Dataset excerpts:
++++++++++

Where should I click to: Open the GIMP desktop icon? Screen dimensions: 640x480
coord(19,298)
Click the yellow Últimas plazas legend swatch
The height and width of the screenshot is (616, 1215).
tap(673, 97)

++++++++++

Brief: After reading the records above, transcribe them verbatim.

Exercise answer:
Where should I click to: Open the GIMP desktop icon? Screen dimensions: 640x480
coord(19,298)
Click the yellow Últimas plazas legend swatch
The height and width of the screenshot is (616, 1215).
tap(673, 97)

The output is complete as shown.